Giter Club home page Giter Club logo

lerf-my's Introduction

LERF: Language Embedded Radiance Fields

This is the official implementation for LERF.

Installation

LERF follows the integration guidelines described here for custom methods within Nerfstudio.

0. Install Nerfstudio dependencies

Follow these instructions up to and including "tinycudann" to install dependencies and create an environment

1. Clone this repo

git clone https://github.com/kerrj/lerf

2. Install this repo as a python package

Navigate to this folder and run python -m pip install -e .

3. Run ns-install-cli

Checking the install

Run ns-train -h: you should see a list of "subcommands" with lerf, lerf-big, and lerf-lite included among them.

Using LERF

Now that LERF is installed you can play with it!

  • Launch training with ns-train lerf --data <data_folder>. This specifies a data folder to use. For more details, see Nerfstudio documentation.
  • Connect to the viewer by forwarding the viewer port (we use VSCode to do this), and click the link to viewer.nerf.studio provided in the output of the train script
  • Within the viewer, you can type text into the textbox, then select the relevancy_0 output type to visualize relevancy maps.

Relevancy Map Normalization

By default, the viewer shows raw relevancy scaled with the turbo colormap. As values lower than 0.5 correspond to irrelevant regions, we recommend setting the range parameter to (-1.0, 1.0). To match the visualization from the paper, check the Normalize tick-box, which stretches the values to use the full colormap.

The images below show the rgb, raw, centered, and normalized output views for the query "Lily".

Resolution

The Nerfstudio viewer dynamically changes resolution to achieve a desired training throughput.

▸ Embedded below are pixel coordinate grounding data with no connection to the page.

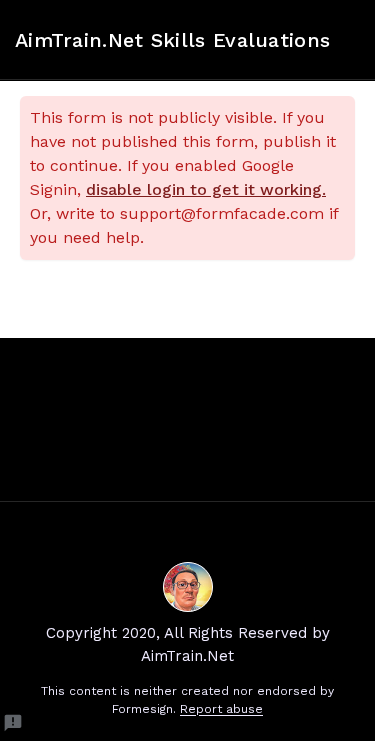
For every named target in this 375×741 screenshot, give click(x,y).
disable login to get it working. (206, 189)
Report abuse (221, 709)
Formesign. (144, 709)
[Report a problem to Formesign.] (13, 723)
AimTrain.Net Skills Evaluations (172, 40)
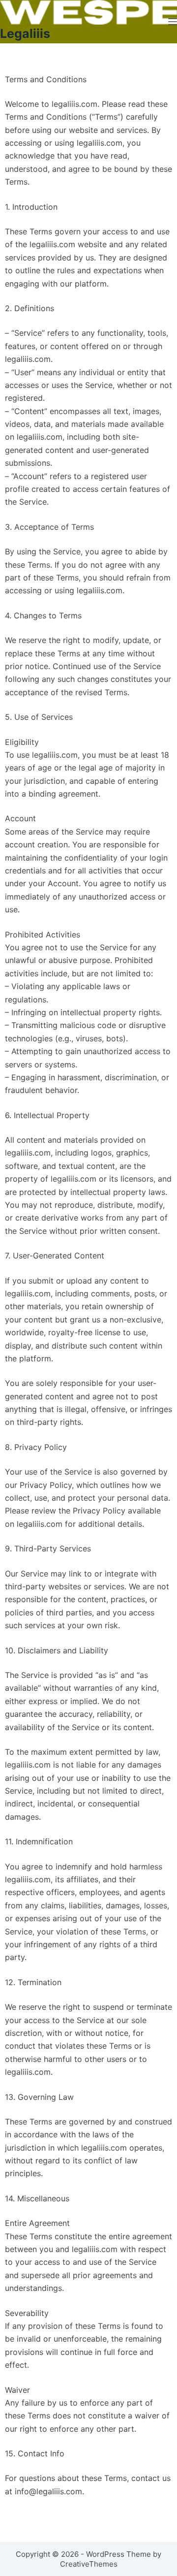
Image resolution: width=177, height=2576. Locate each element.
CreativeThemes (89, 2564)
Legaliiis (25, 33)
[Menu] (172, 21)
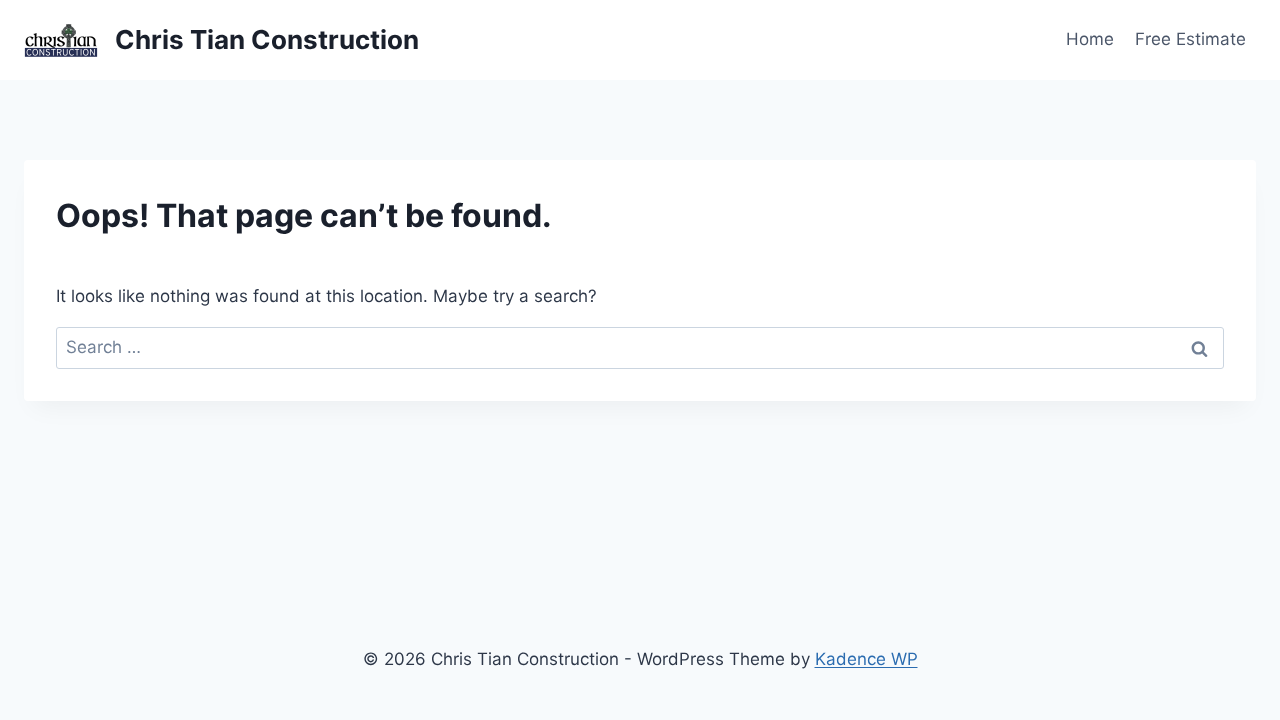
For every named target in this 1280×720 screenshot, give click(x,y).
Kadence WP (866, 659)
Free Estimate (1190, 39)
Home (1090, 39)
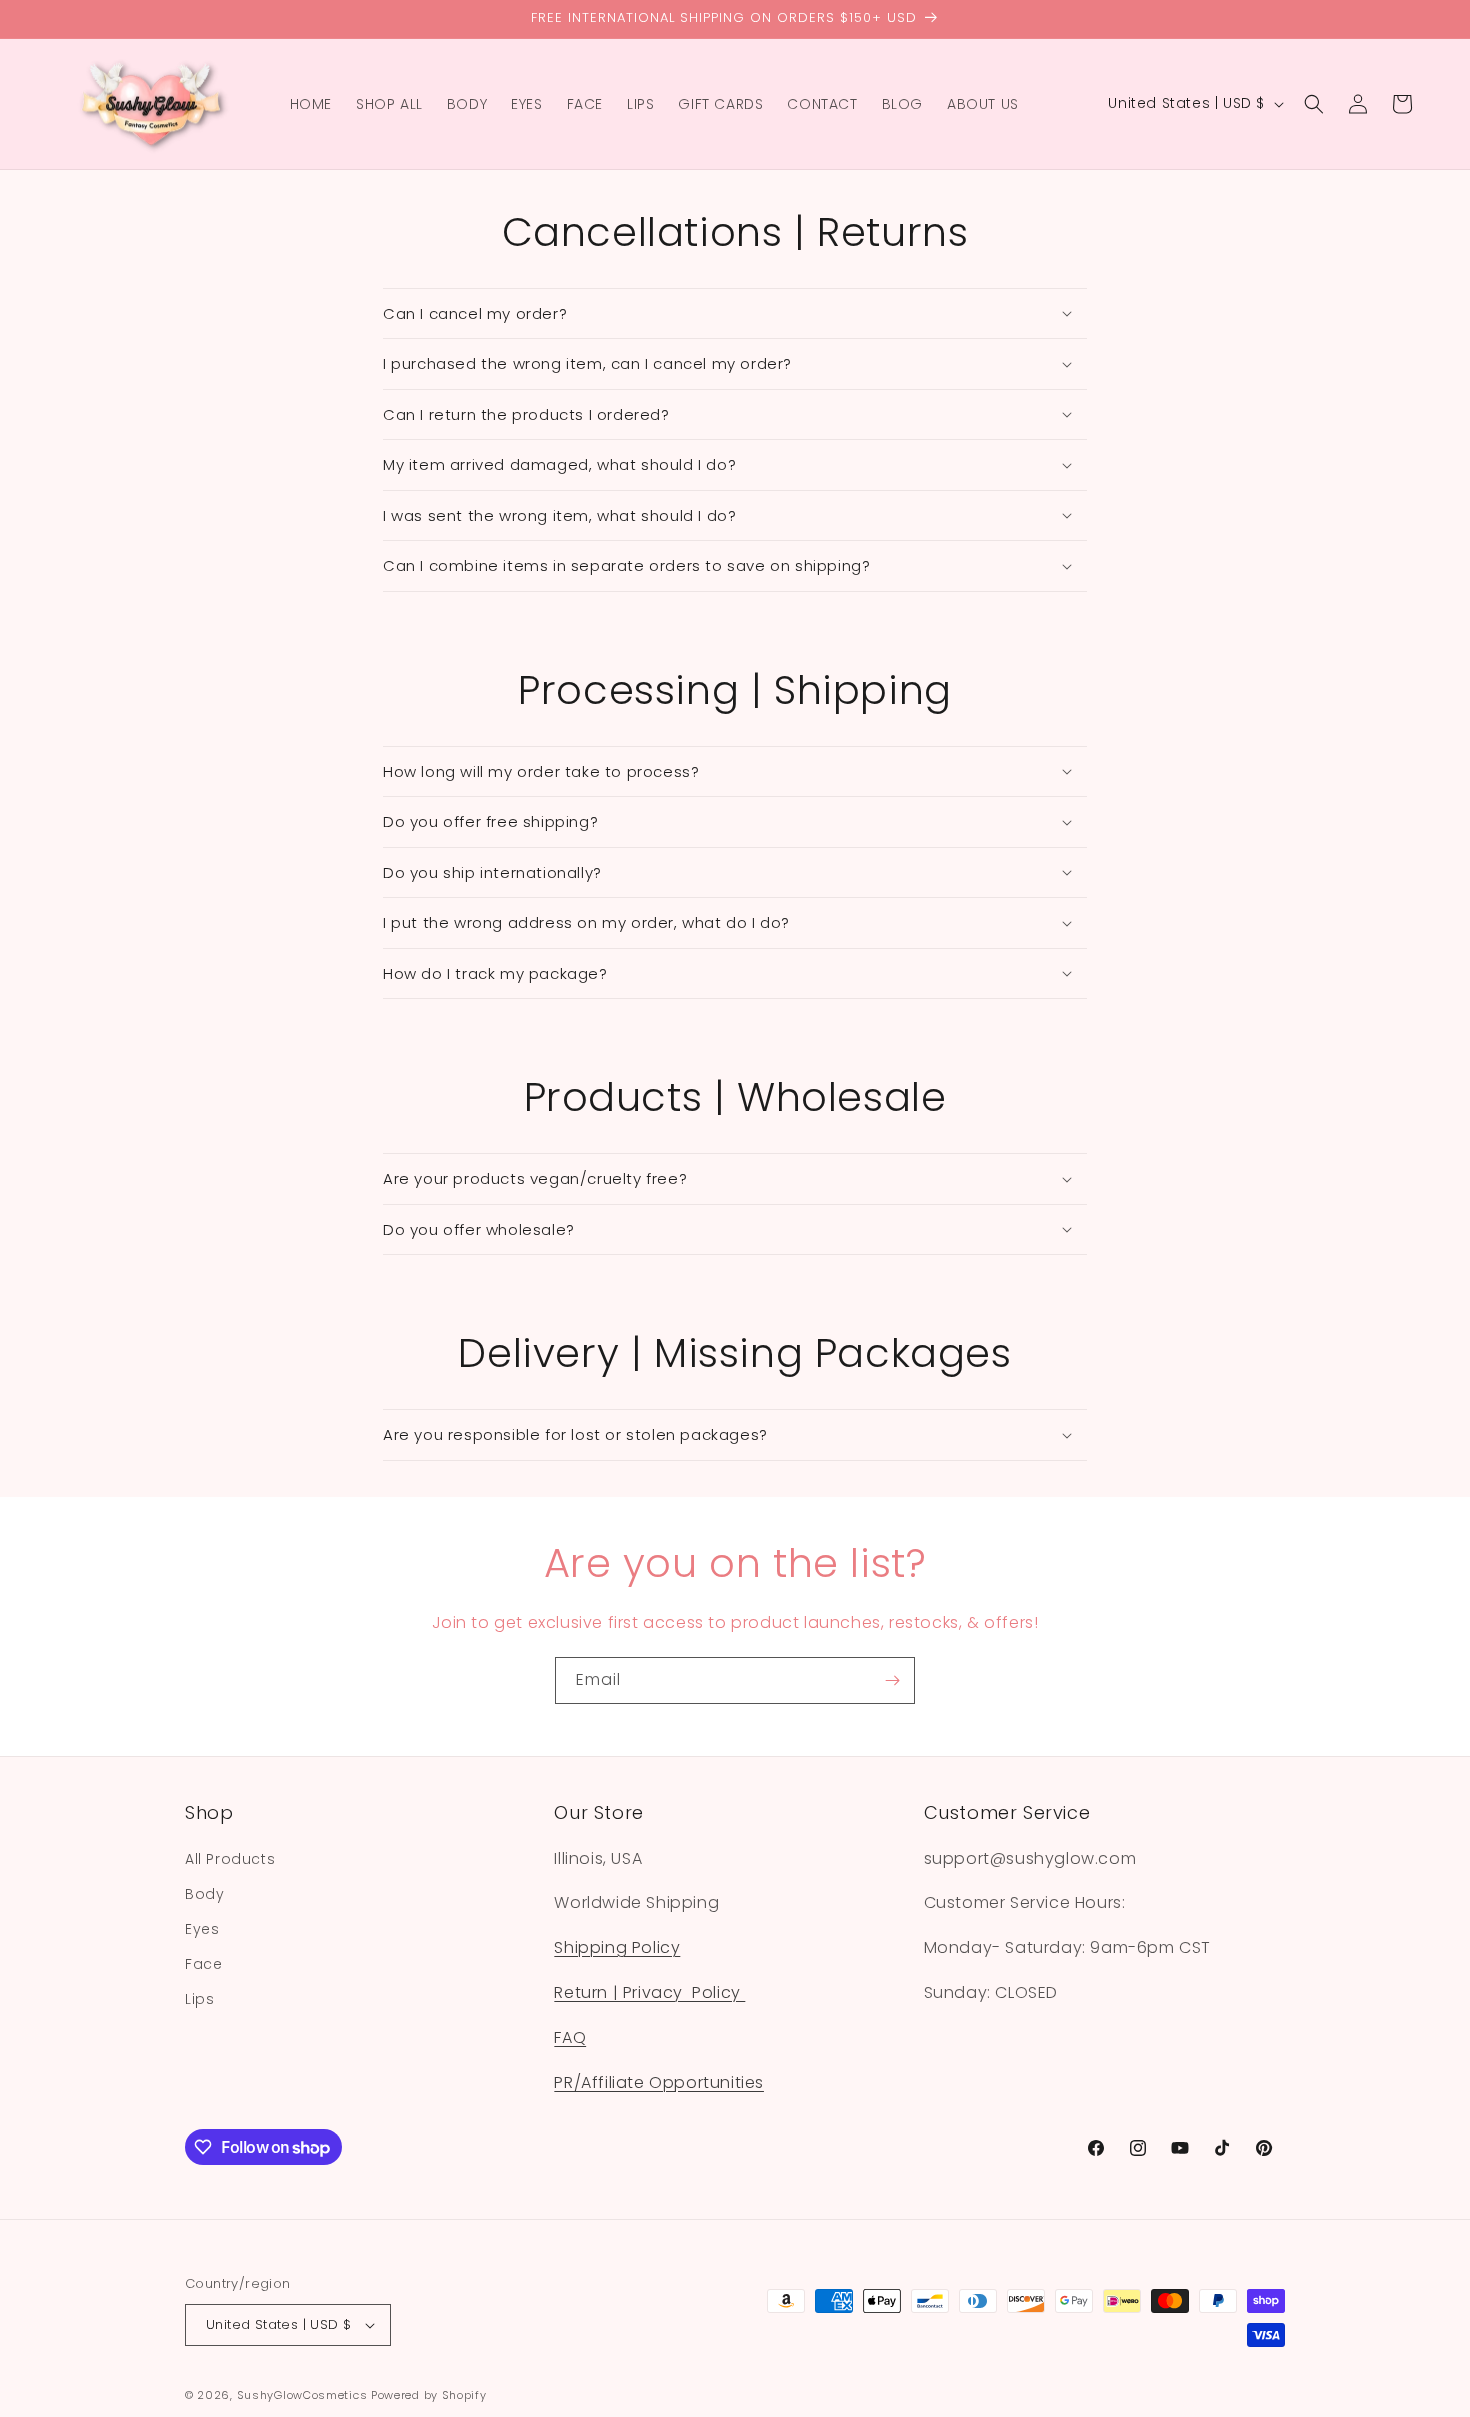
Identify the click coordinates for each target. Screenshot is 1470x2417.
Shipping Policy (617, 1947)
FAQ (570, 2037)
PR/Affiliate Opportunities (659, 2082)
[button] (1314, 104)
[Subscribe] (892, 1680)
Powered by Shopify (429, 2395)
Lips (199, 1999)
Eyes (202, 1929)
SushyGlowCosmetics (302, 2395)
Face (203, 1964)
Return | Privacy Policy (649, 1992)
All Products (230, 1859)
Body (204, 1894)
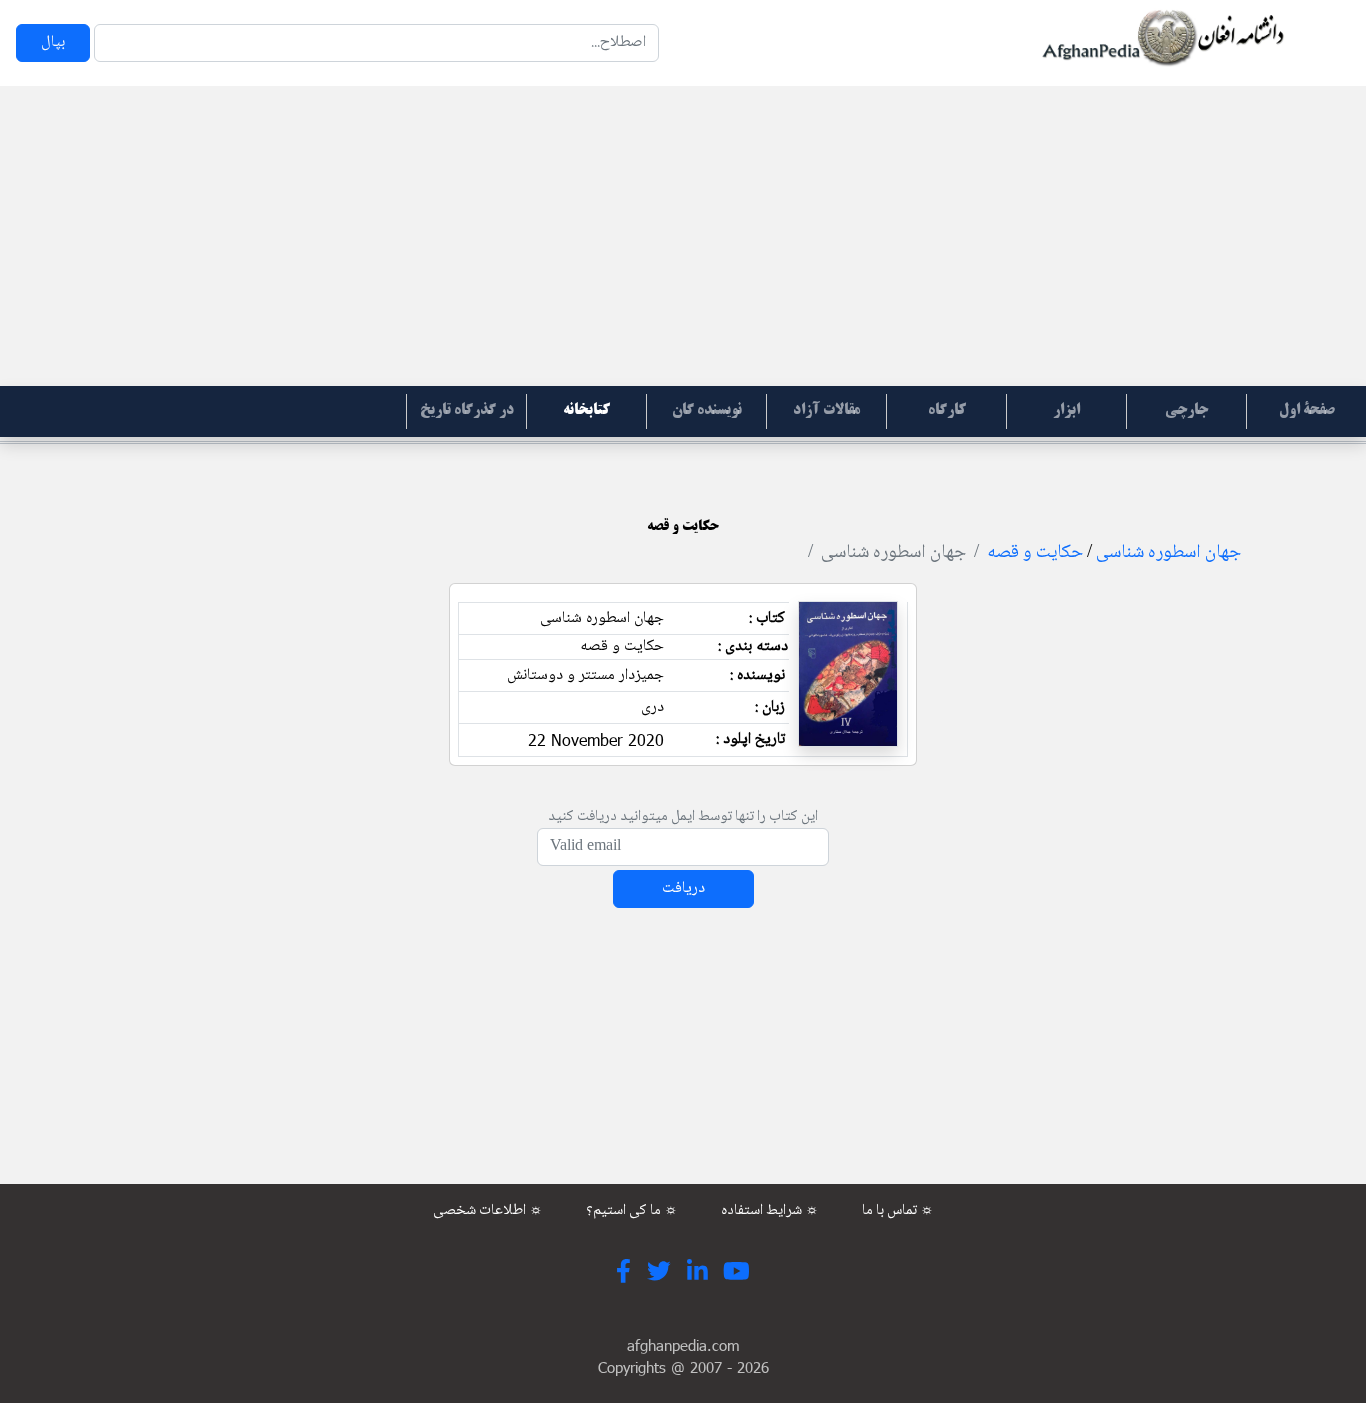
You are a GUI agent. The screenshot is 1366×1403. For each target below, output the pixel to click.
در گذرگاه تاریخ (467, 411)
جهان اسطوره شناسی (1168, 553)
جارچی (1186, 411)
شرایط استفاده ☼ (770, 1211)
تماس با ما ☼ (898, 1211)
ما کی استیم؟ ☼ (632, 1211)
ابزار (1066, 411)
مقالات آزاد (826, 411)
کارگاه (947, 411)
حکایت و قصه (1035, 553)
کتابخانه (586, 411)
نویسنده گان (707, 411)
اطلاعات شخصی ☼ (488, 1211)
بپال (53, 42)
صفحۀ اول (1307, 411)
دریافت (683, 888)
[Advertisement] (683, 236)
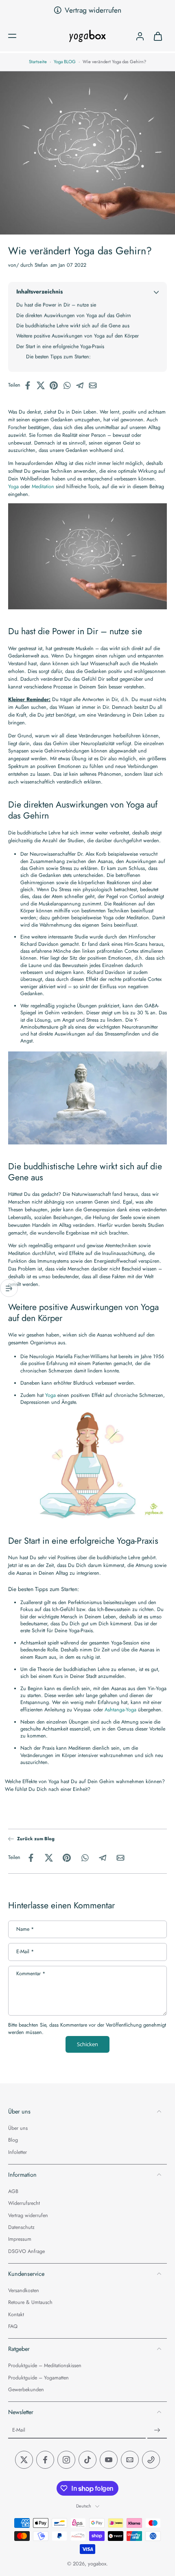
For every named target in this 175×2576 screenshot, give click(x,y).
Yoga (13, 486)
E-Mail (25, 1952)
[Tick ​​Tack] (87, 2460)
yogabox (97, 2564)
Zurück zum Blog (36, 1839)
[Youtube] (109, 2460)
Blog (13, 2140)
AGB (13, 2192)
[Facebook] (45, 2460)
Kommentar (30, 1973)
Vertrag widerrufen (93, 10)
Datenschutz (21, 2227)
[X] (24, 2460)
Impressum (19, 2239)
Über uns (18, 2128)
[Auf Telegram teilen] (82, 385)
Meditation (43, 486)
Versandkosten (23, 2290)
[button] (12, 36)
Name (25, 1929)
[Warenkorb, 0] (158, 36)
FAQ (13, 2326)
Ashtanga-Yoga (120, 1709)
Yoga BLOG (65, 61)
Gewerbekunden (26, 2389)
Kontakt (16, 2314)
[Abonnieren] (157, 2431)
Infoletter (17, 2152)
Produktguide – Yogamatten (38, 2378)
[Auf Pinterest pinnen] (56, 385)
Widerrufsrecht (24, 2203)
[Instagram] (66, 2460)
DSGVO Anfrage (26, 2251)
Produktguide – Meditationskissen (44, 2366)
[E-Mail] (130, 2460)
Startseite (38, 61)
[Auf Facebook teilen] (30, 385)
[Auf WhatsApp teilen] (69, 385)
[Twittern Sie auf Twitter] (43, 385)
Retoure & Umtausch (30, 2302)
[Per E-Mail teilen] (95, 385)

To increase resolution, pause training. Rendering at high resolution (512 or above) can take a second or two, so we recommend rendering at 256px

lerf-big and lerf-lite

If your GPU is struggling on memory, we provide a lerf-lite implementation that reduces the LERF network capacity and number of samples along rays. If you find you still need to reduce memory footprint, the most impactful parameters for memory are num_lerf_samples, hashgrid levels, and hashgrid size.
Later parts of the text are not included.